What landed (M1.T1 through M1.T10)

# Title Tests
T1 Skeleton package + hashicorp/raft dep
T2 LogStore on Pebble (`raft/log/` prefix, msgpack values) 9
T3 StableStore on Pebble (`raft/stable/` prefix, BE uint64) 6
T4 Snapshot via `pebble.NewSnapshot` (iter-based stream, not Checkpoint) + FSM Persist/Restore 7
T5 FSM.Apply over `pebble.Batch.Repr` (deterministic replication on every node) 8
T6 `raft.DB` wrapper + `NewRaft` wireup + TCP transport + leader signal 11
T7 `config.RaftConfig` + validation + `application_pebble.go` branch (`AttachReplicator`) 2 E2E
T8 Reaper `LeaderGate` — followers stay passive 3
T9 3-node cluster failover end-to-end (REST in-process) 1 (320 ms run)
T10 Bench: raft vs single-node baseline 1

Numbers

  • 47+ tests added (internal/raft + repository/pebble + pkg/app)
  • 3-node failover: leader killed at t=0, new leader elected and writes continue in ~320 ms total
  • Bench (12-core dev box, loopback): single-node REST baseline ~9.7k cycles/s; raft 3-node ~7.1k cycles/s; raft retains ~73% of baseline throughput.
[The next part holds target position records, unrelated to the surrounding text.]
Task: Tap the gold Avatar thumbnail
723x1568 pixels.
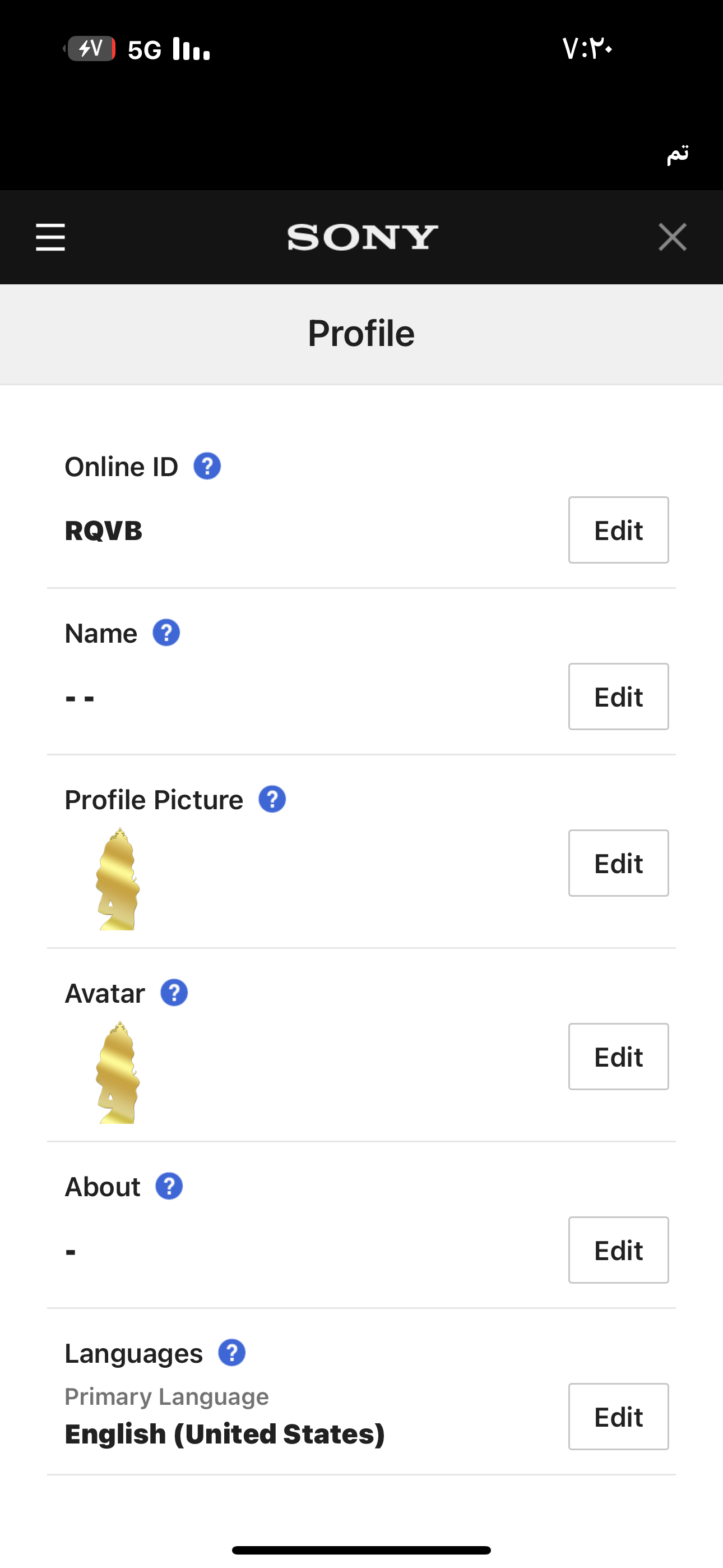Action: (118, 1072)
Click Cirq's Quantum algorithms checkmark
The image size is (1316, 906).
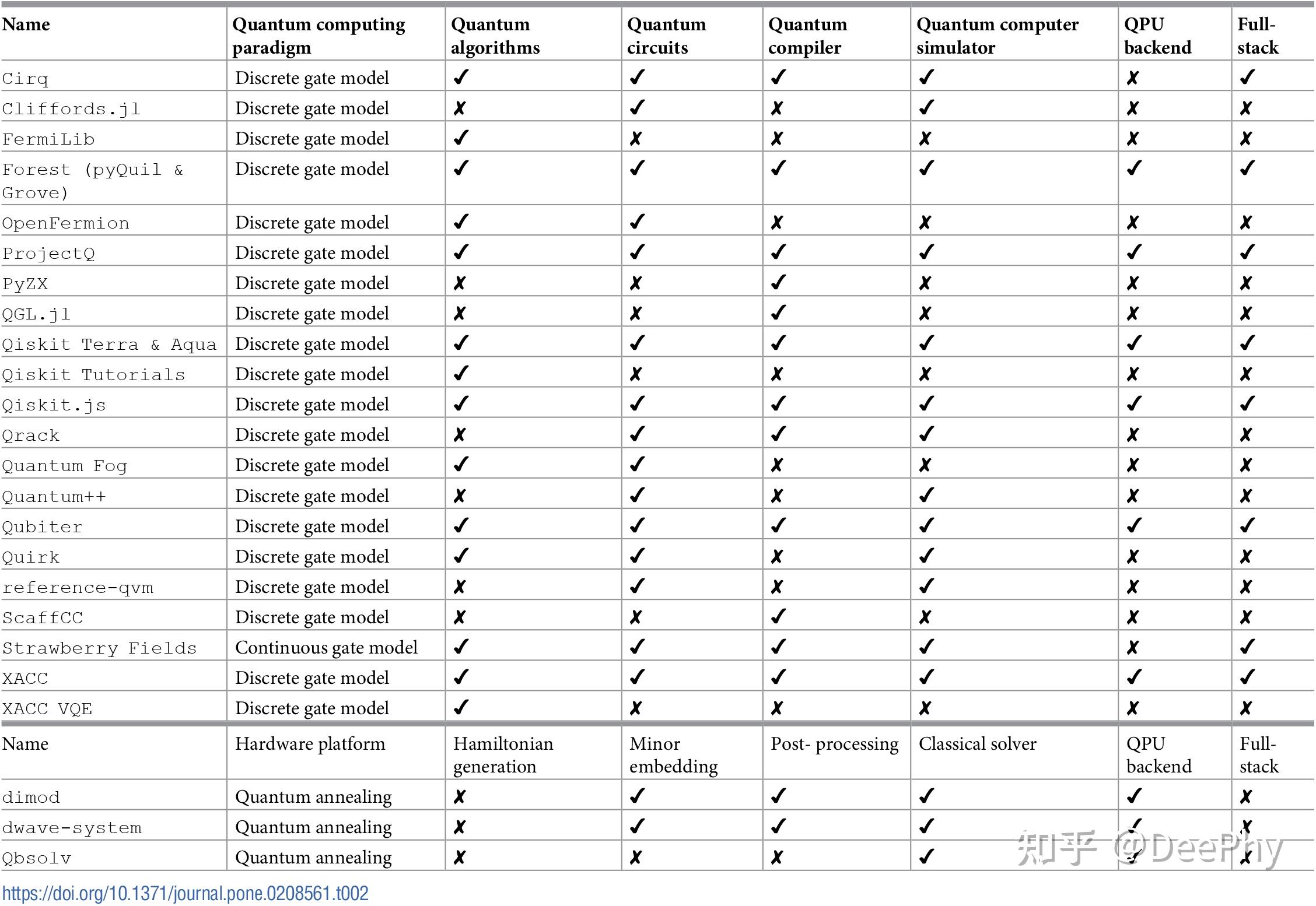pyautogui.click(x=461, y=78)
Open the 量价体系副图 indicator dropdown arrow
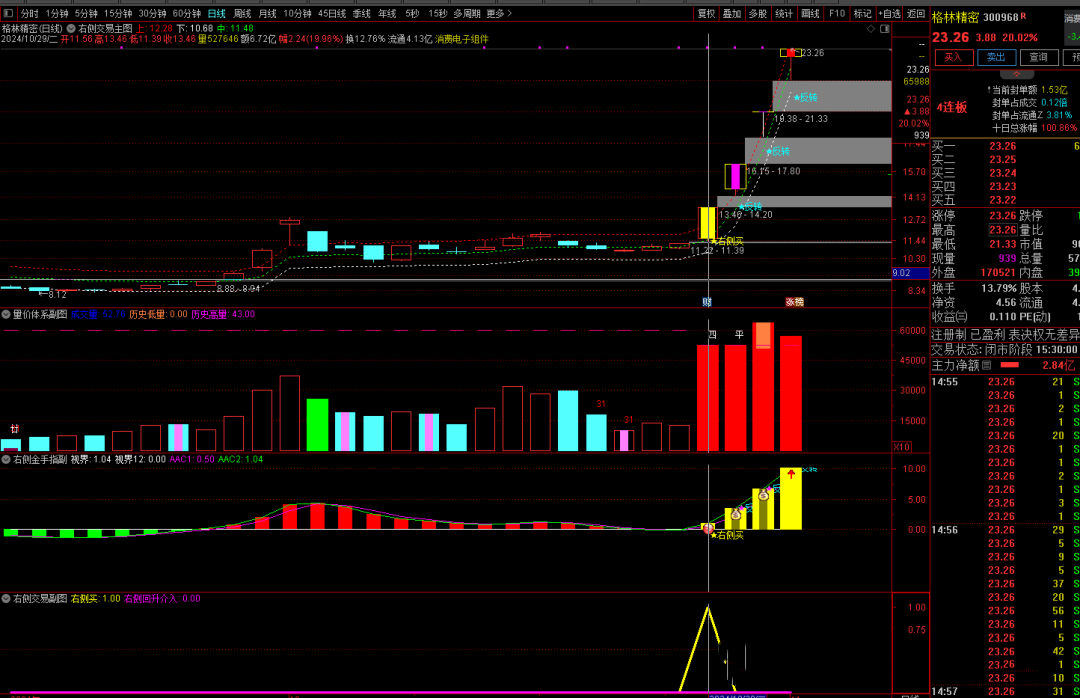1080x698 pixels. point(6,314)
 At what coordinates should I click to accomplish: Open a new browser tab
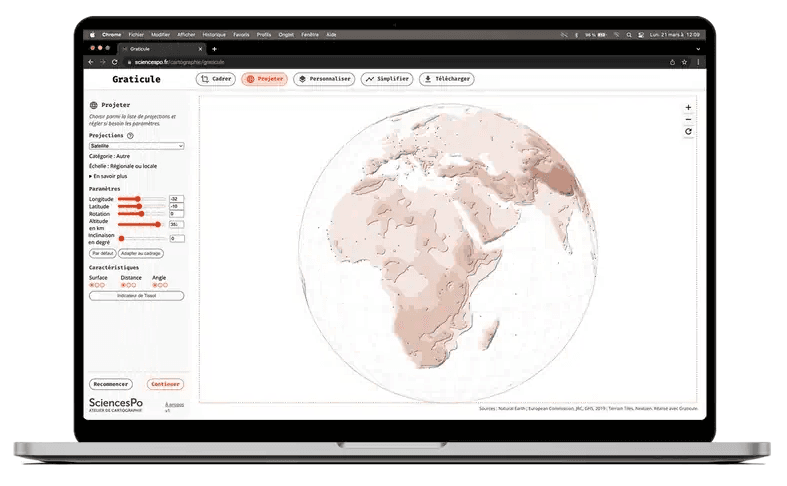pyautogui.click(x=214, y=49)
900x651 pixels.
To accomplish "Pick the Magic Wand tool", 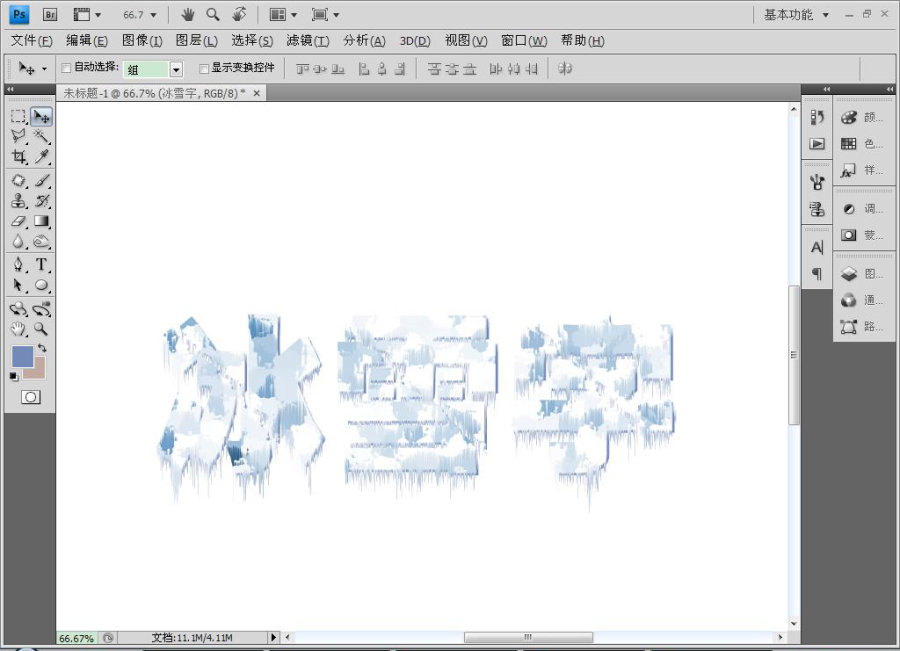I will (41, 136).
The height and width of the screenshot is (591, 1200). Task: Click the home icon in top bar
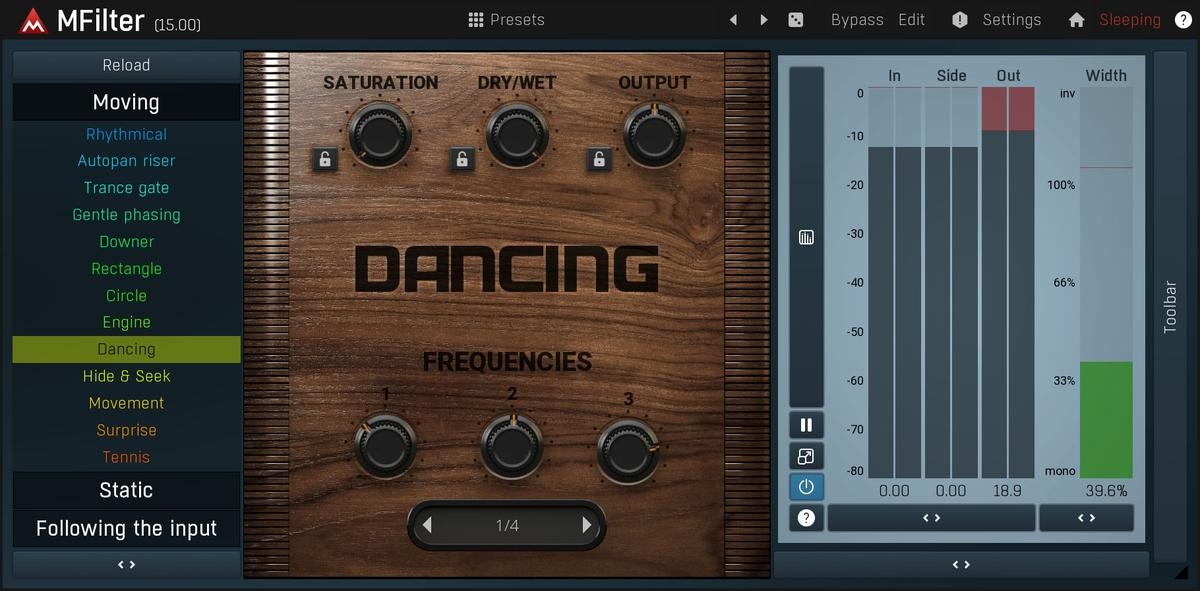[1077, 20]
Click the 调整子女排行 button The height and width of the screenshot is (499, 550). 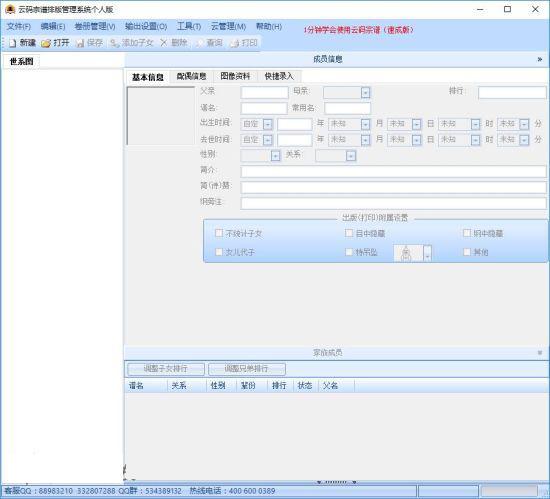166,369
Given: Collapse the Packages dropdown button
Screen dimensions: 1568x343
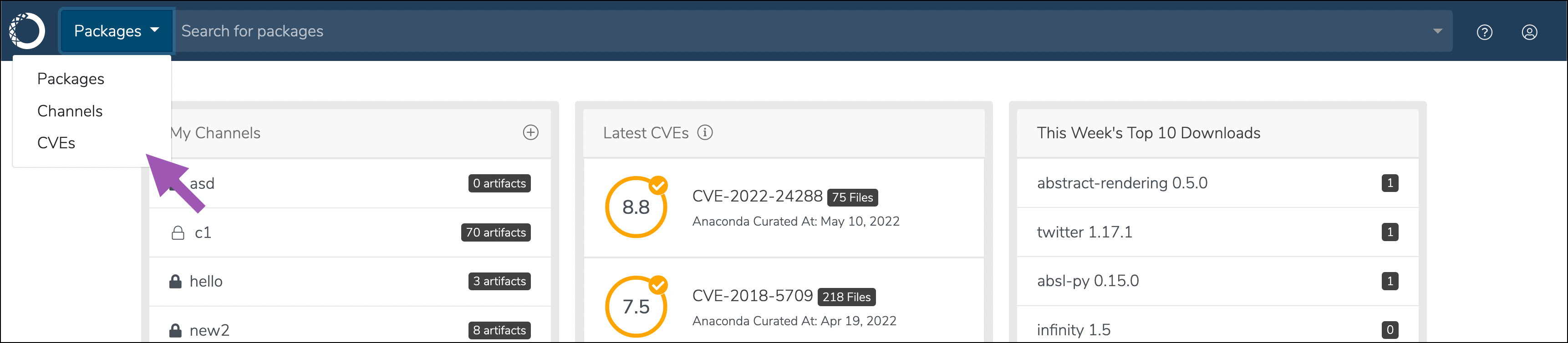Looking at the screenshot, I should 116,31.
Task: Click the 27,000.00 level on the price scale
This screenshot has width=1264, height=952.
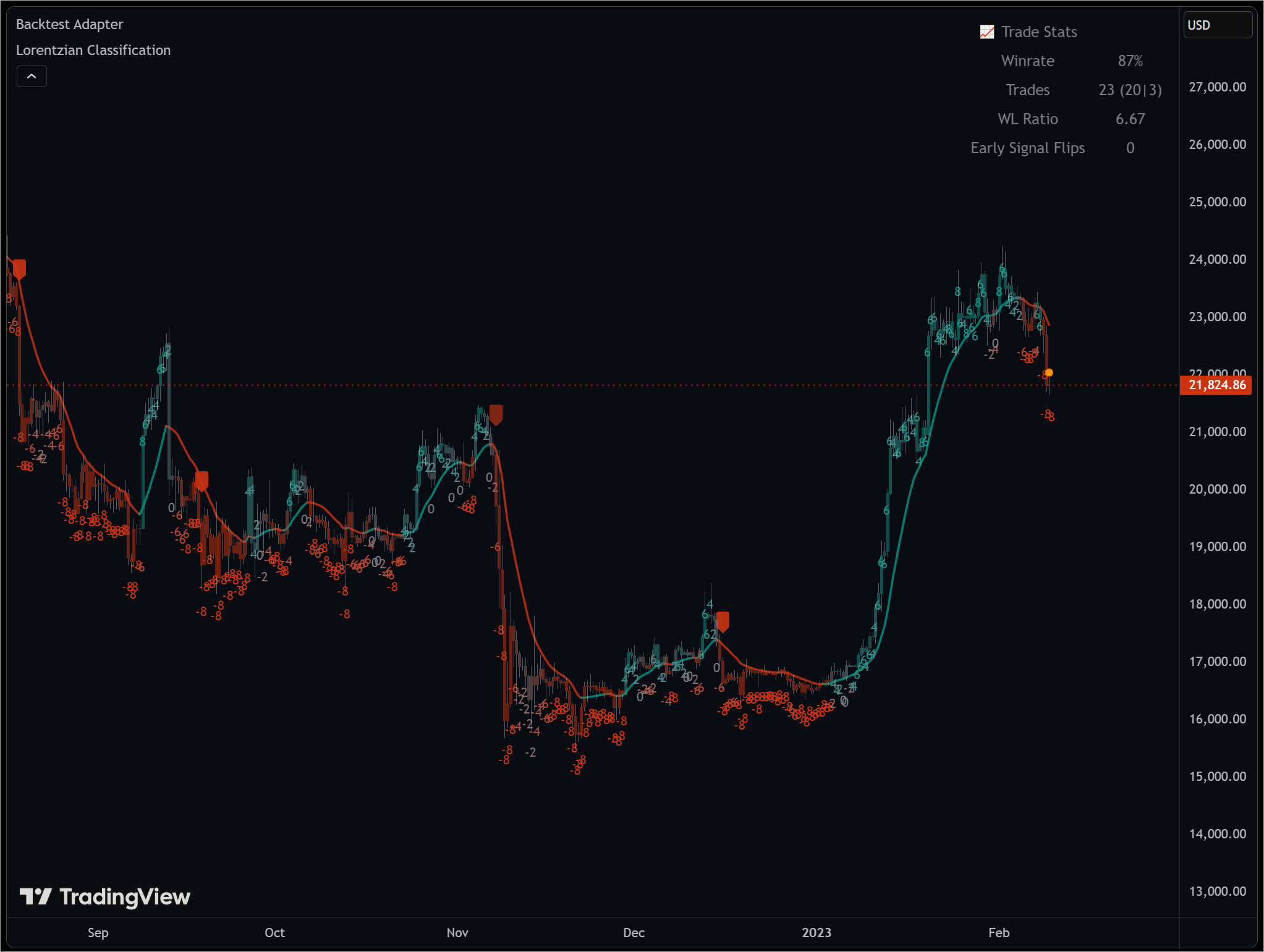Action: [x=1218, y=86]
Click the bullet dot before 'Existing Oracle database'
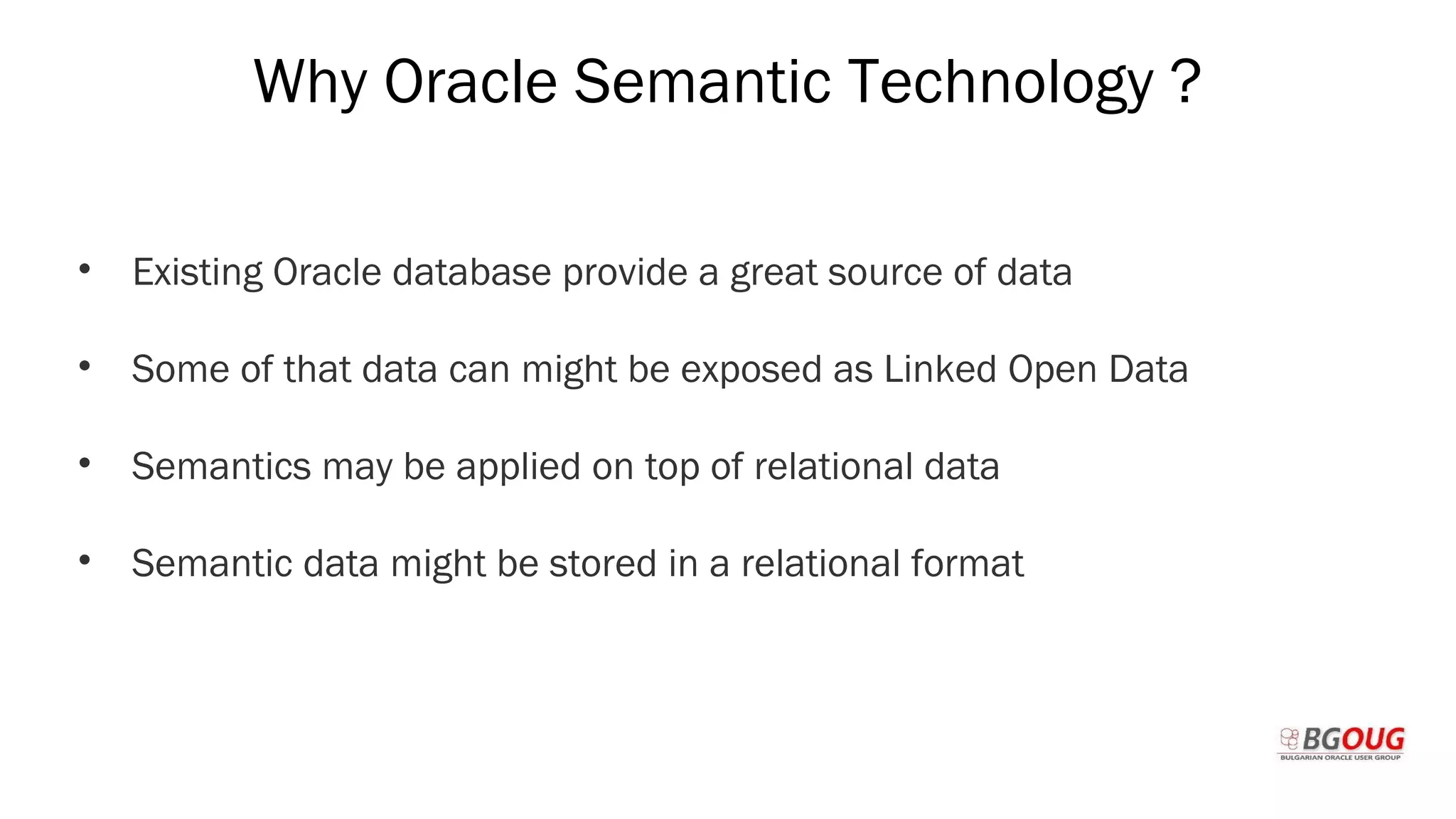Image resolution: width=1456 pixels, height=819 pixels. click(85, 269)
Each "cycle" = create + claim + submit, so it's three writes per cycle through the raft.Apply pipeline.
  • Build clean, vet clean, `go test ./...` passes everywhere except the existing `internal/bench` long-running perf timeout (pre-existing, unrelated)

Architectural notes

  • Delegation seam: `internal/repository/pebble.DB` got a new `Replicator` interface and `AttachReplicator()` method. When attached, the existing coalescer is bypassed and writes route through `Replicator.Replicate(repr)`. The repository code (`task_repository.go`, `reaper.go`, etc.) is unchanged.
  • Shared Pebble: `raft.OpenWithPebble(ctx, cfg, pdb)` lets the application layer open Pebble once and share it between the repository wrapper and the raft FSM (different key prefixes: `codeq/` for user state, `raft/log/` and `raft/stable/` for raft internals).
  • Lifecycle: raft.Close runs before pebble.Close — otherwise the FSM apply pipeline would write to a closed DB and panic.
  • Reads stay local — follower reads may be stale; the repository code (and clients) handle that explicitly. M2 can add a linearizable read path if needed.

Mutual exclusion

`cfg.Validate` rejects:

  • `raft.enabled + cluster.enabled` (different replication models)
  • `raft.enabled + sharding.enabled` (legacy multi-backend sharding)
  • `raft.enabled + persistenceProvider != pebble`
  • `raft.enabled` without `selfId` / `bindAddr` / `selfId` not in `peers`

What's NOT in this PR

  • No extraction: the package lives at `internal/raft/`; if a future PeterDB needs a standalone `raft-pebble` lib, the boundary is clean enough to extract then.
  • Single-raft per node: M2 (next milestone) adds multi-raft per shard. Validation currently rejects `numShards > 1` together with `raft.enabled`.
  • No linearizable reads: reads pass through to local Pebble. Hitting the leader from a stale follower is allowed.
  • No gRPC multiplexed transport: M1 uses hashicorp/raft's stock TCP transport. M2 swaps to a multiplexed gRPC transport for multi-raft.

Test plan

  • `go build ./...` clean
  • `go vet ./...` clean
  • `go test ./internal/raft ./internal/repository/pebble ./pkg/app -count=1` — all pass
  • 3-node failover (`TestRaft3NodeFailover`) passes deterministically (~320 ms)
  • Bench (`TestRaftBench_VsSingleNode`) passes with raft ≥ 30% of baseline
  • Manual: stand up a 3-node deployment via `codeq install --target docker` (out of scope — Compose templates aren't raft-aware yet; follow-up task)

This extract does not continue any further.